🤖 AI Summary
This work investigates how collaborative architecture design affects collective reasoning in multi-agent large language model (LLM) systems, with a focus on expertise allocation as a critical bottleneck. Methodologically, we conduct systematic ablation studies examining the interplay among three dimensions: domain-aligned expert specialization, collaboration paradigms (structured workflows vs. diversity-driven knowledge fusion), and system scale.
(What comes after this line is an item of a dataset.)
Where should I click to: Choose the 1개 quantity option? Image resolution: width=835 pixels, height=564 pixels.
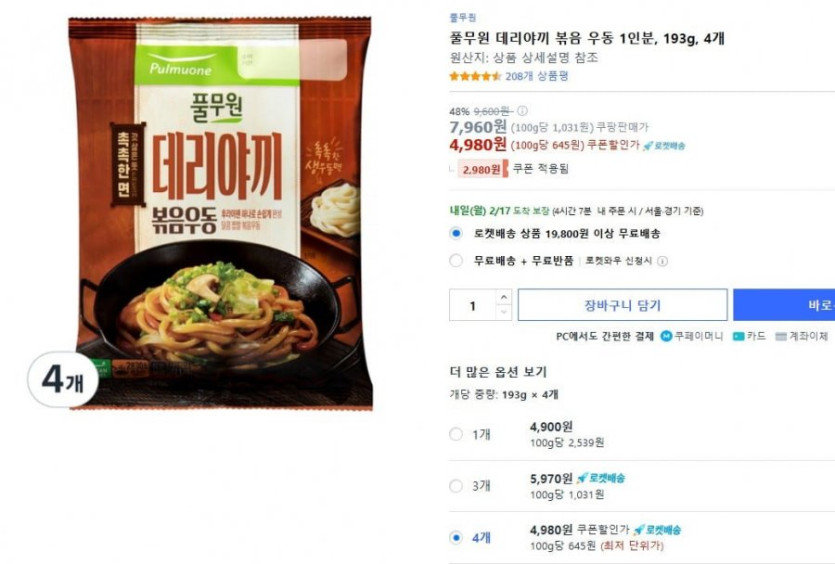455,434

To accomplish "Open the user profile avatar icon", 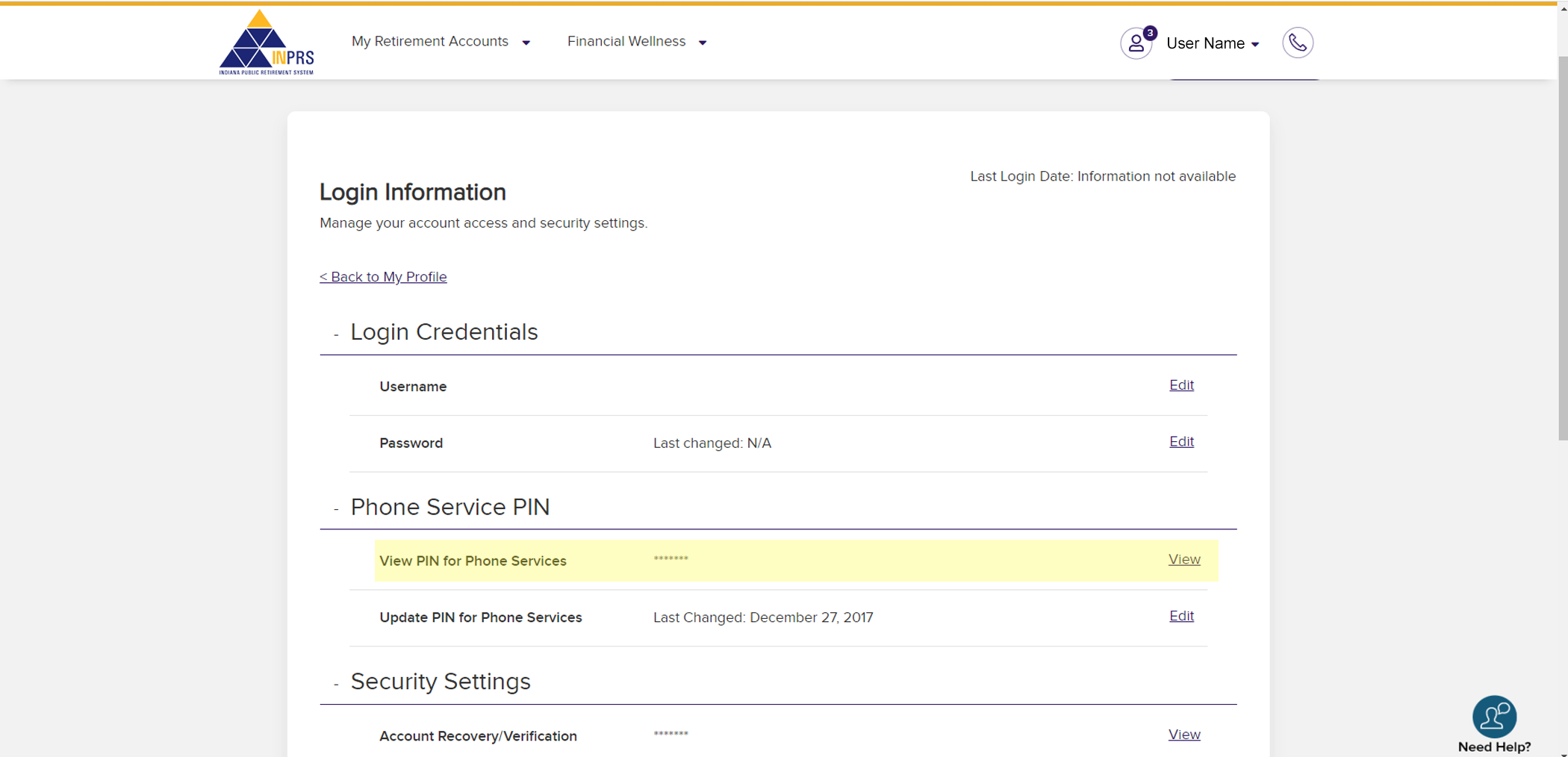I will [1135, 44].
Our results show that domain-dependent expert alignment substantially improves reasoning accuracy; diversity-aware knowledge integration outperforms rigid task decomposition; and communication overhead constitutes the primary scalability bottleneck. Based on these findings, we propose a configurable multi-agent design framework that quantifies the compute–performance trade-off under scale expansion and empirically validates the significant gains from expert alignment on context-intensive reasoning tasks.
📝 Abstract
Designing effective collaboration structure for multi-agent LLM systems to enhance collective reasoning is crucial yet remains under-explored. In this paper, we systematically investigate how collaborative reasoning performance is affected by three key design dimensions: (1) Expertise-Domain Alignment, (2) Collaboration Paradigm (structured workflow vs. diversity-driven integration), and (3) System Scale. Our findings reveal that expertise alignment benefits are highly domain-contingent, proving most effective for contextual reasoning tasks. Furthermore, collaboration focused on integrating diverse knowledge consistently outperforms rigid task decomposition. Finally, we empirically explore the impact of scaling the multi-agent system with expertise specialization and study the computational trade off, highlighting the need for more efficient communication protocol design. This work provides concrete guidelines for configuring specialized multi-agent system and identifies critical architectural trade-offs and bottlenecks for scalable multi-agent reasoning. The code will be made available upon acceptance.